Married to this poor theological background is even poorer historical knowledge. Every Orthodox priest I have ever contended with has brought up the sack of Constantinople by Western Crusaders in 1203; almost to a man, however, they have been ignorant of the subsequent excommunication of the leaders of that expedition by Innocent III. No Catholic will deny the grievances suffered by Easterners at the hands of Latins; but amnesia engulfs the Orthodox mind with regard to the reverse. None, for example, seems to remember the kidnapping and abuse of two popes by Emperor Justinian I (a saint in their calendar); by the same token, they do not remember that monarch's seeking forgiveness and subscribing to papal primacy. Equally glossed over is the bloody, forced incorporation of Byzantine Catholics into the Orthodox Church by Tsar Nicholas I and Stalin (the Orthodox, despite their professed hatred of the latter, have been extremely reluctant to return the churches Stalin stole). Nor (although they have canonized him) do they recall the acceptance of that primacy by Constantine XII, last Emperor of the East, or the part papal opponents played in weakening Constantine's position, in the face of the Turkish menace. One recalls the Grand Admiral of the Empire, Lukas Notaras, who declared that he "preferred the turban of the Sultan to the tiara of the Pope." He must have recalled his words bitterly when the conquering Sultan Mohammed ordered him to present his sons as concubines; refusing, Notaras was forced to watch their execution before being put to death himself. One cannot resist contrasting this with the action of Paul VI, who, in hopes of safeguarding Greek lives and property in Turkey during the 1965 Cyprus crisis, returned the banners captured from the Sultan's fleet at Lepanto. For that matter, the same Pontiff gave the head of St. Andrew back to the Orthodox Diocese of Patras.

That same Turkish Sultan, anxious to break the union with Rome, appointed Gennadios II as Patriarch. From that time until 1922, the patriarchs were appointed by the sultans. Our current schism dates not from 1054, but from 1456; it owes its origin not to Pope St. Leo IX and Michael Caerularius, but to the Turks.

Yet this background undergirds the combative spirit earlier referred to. Orthodox controversialists will justify the continuance of the schism, understandably, not by appeal to the authority of the Sultan, but by manufacturing causes. They will cite cultural differences (such as the wearing of beards by clergy, or the use of unleavened bread) as though they were doctrinal. Filioque is of course trumpeted, ignoring past accords on the question. Despite the Eastern origins of the liturgical feasts of the Assumption and Immaculate Conception, because Rome has defined them as dogmas many Eastern theologians have denied them.

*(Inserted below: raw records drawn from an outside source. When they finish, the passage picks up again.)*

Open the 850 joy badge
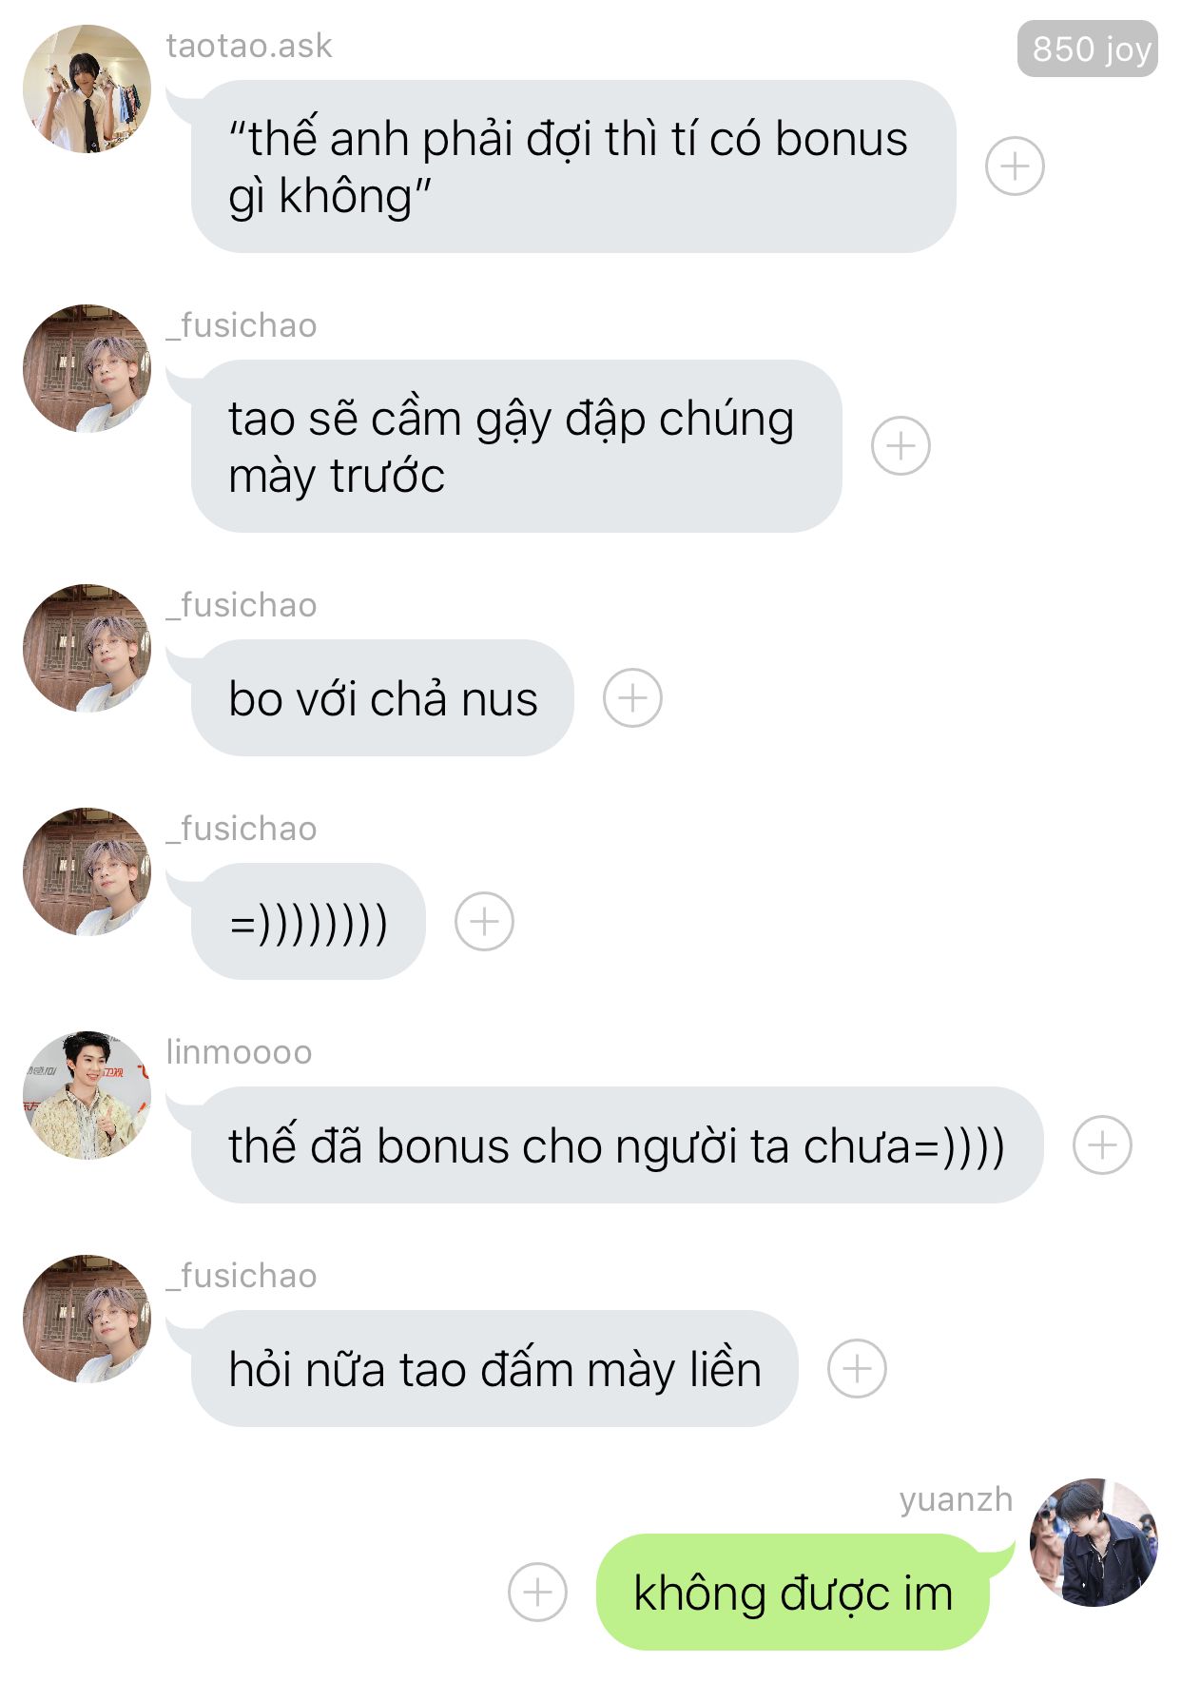 1088,49
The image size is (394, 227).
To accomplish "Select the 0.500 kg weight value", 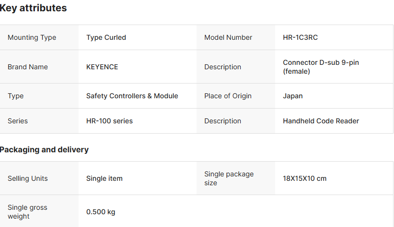I will 101,212.
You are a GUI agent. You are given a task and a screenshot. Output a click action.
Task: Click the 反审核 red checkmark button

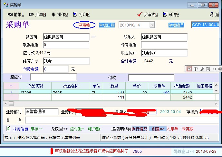pos(148,15)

But the major cathedral in Moscow retains its title of "Cathedral of the Assumption." In recent years, some Orthodox theologians have begun to question the seven-fold number of the Sacraments, claiming that it is a "Western innovation." If the aversion of any respected Orthodox writer to these points is brought up, it will be asserted that said writer was at best "not a theologian," at worst "not truly Orthodox."

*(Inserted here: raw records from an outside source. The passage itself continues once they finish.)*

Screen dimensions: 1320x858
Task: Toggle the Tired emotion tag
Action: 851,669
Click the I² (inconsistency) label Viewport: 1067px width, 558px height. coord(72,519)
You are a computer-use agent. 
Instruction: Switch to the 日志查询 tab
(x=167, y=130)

My best Russian Orthodox friend (an educated layman) and I were discussing the difference between our two Churches, when he said, "your Church is too intrusive in personal lives." My rejoinder was that, "I suppose you mean about sexual morality. But apart from divorce, there is nothing my Church forbids that yours condones. If you ask any of your priests if abortion, artificial contraception, fornication, or homosexuality is not a sin, they will assert that it is. But they will not preach it to you publicly, out of what can only be called cowardice." To be fair, much the same could be said for many Catholic priests, but even so the average Catholic layman knows the Church's teaching on these points better than his Orthodox brother.

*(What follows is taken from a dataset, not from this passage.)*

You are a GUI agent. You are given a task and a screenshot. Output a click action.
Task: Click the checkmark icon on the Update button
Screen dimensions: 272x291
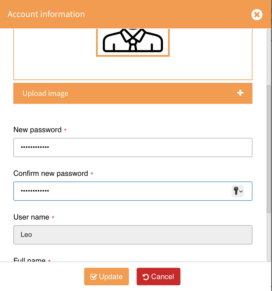pyautogui.click(x=94, y=277)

This touches upon a point that is very important for understanding Eastern Orthodoxy. The gap between a primarily schismatic clergy and their laity (despite such noble exceptions as the martyred Fr. Alexander Men) is enormous. Palamasism and the various other delights of the Orthodox theologians are unknown to the majority of Orthodox laity. The words of the Russian Orthodox Vladimir Soloviev a century ago are still true today:

This difficulty [what "Orthodoxy" really is] does not exist for those folk who are really Orthodox in all good conscience and in the simplicity of their heart. When questioned intelligently about their religion, they will tell you that to be Orthodox is to be baptised a Christian, to wear a cross or some holy image on your breast, to worship Christ, to pray to the Blessed Virgin most immaculate and to all the saints represented by images and relics, to rest from work on all festivals and to fast in accordance with traditional custom, to venerate the sacred office of bishops and priests, and to participate in the holy sacraments and divine worship. That is the true Orthodoxy of the Russian people, and it is ours also. But it is not that of our militant patriots. It is obvious that true Orthodoxy contains nothing particularist and can in no way form a national or local attribute separating us in any sense from the Western peoples; for the greater part of these peoples, the Catholic part, has precisely the same religious basis that we have. Whatever is holy and sacred for us is also holy and sacred for them. To indicate only one essential point: not only is devotion to the Blessed Virgin one of the characteristic features of Catholicism -- generally practiced by Russian Orthodoxy, but there are even special miraculous images venerated in common by Roman Catholics and Russian Orthodox (for example, the holy Virgin of Czestochowa in Poland). If "piety" is indeed the distinctive characteristic of our national genius, the fact that the chief emblems of that piety are common to us and the Westerns compels us to recognise our oneness with them in what we regard as the most essential thing of all. As regards the profound contrast between the contemplative piety of the East and the active religion of the Westerns, this contrast being purely human and subjective has nothing to do with the divine objects of our faith and worship; so far from being a good reason for schism it should rather bring the two great parts of the Christian world into a closer and mutually complementary union. (Russia and the Universal Church., p. 47)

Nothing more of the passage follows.